Em Spotlight vence também jornalismo investigativo


"Sim, parecerá incrível, mas o salto de qualidade na investigação virá somente do estudo e análise de algo oficial e menos leak que se possa imaginar: anuários empoeirados mantidos em arquivo", escreve Maria Antonietta Calabrò, jornalista, em artigo publicado por Formiche, 29-02-2016. A tradução é de Ramiro Mincato.

Eis o artigo.
Sim, é a vingança do jornalismo, o Oscar de melhor filme para "Spotlight, segredos revelados". Diria que se trata do ”velho” jornalismo investigativo. Aquele que não se baseia nos Big Data, ou nos leaks, entregues em pacotes, caixas ou dossiês, por gargantas profundas, mais ou menos interessadas. Todos a respeito de jogos de poder, de cordatas internas à Instituição (neste caso, a Igreja de Boston) objeto da investigação.
Deste ponto de vista, “Spotlight, segredos revelados” é bastante diferente, inclusive do “Todos os homens do Presidente” (apesar de lembrá-lo e de alguma forma ser-lhe assoante), a famosa investigação de Bob Woodward e Carl Bernstein, no Washington Post, que acabou levando à renúncia o Presidente Richard Nixon.
Diria que é a vingança do jornalismo que conta o que está sob os olhos de todo mundo.
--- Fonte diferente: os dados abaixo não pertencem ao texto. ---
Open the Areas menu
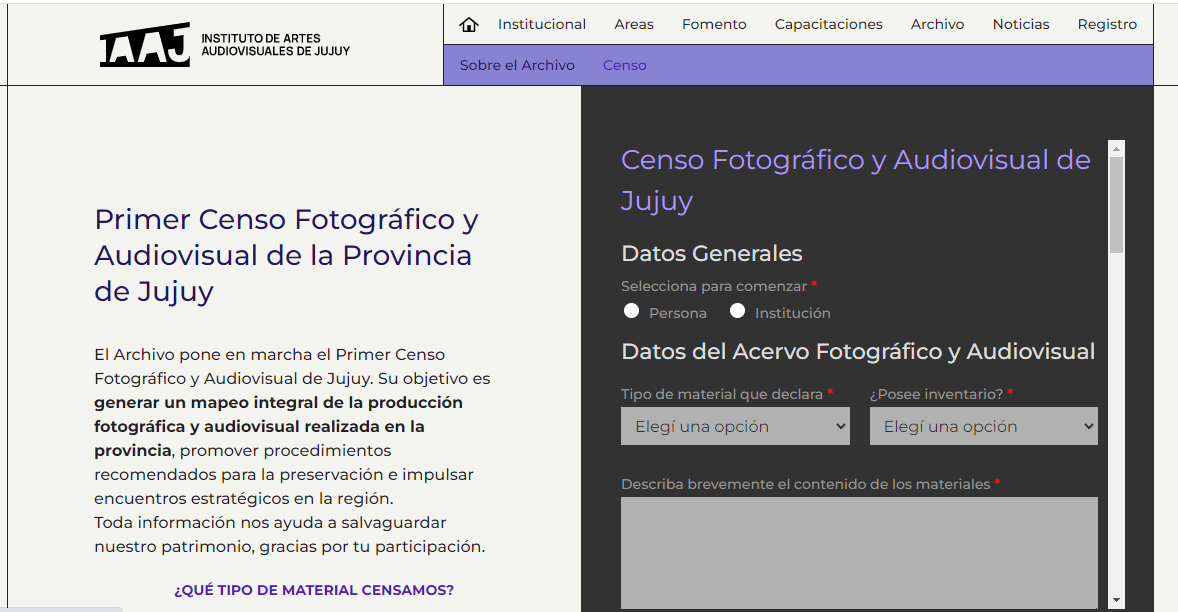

Um jornalismo que parte da “decisão” de narrar, tomada pelo então diretor do Boston Globe, Martin Baron, um outsider em Boston, não só porque vinha de fora, de outra cidade e de outro jornal, mas também porque não era católico.
As ferramentas de investigação descritas tão bem no filme são verdadeiramente ordinárias. Em nada extraordinárias: entrevistas com os abusados, com os advogados, mas sobretudo, consultas às assim chamadas “fontes abertas” (open source), como o estudo dos Anuários da Igreja Católica.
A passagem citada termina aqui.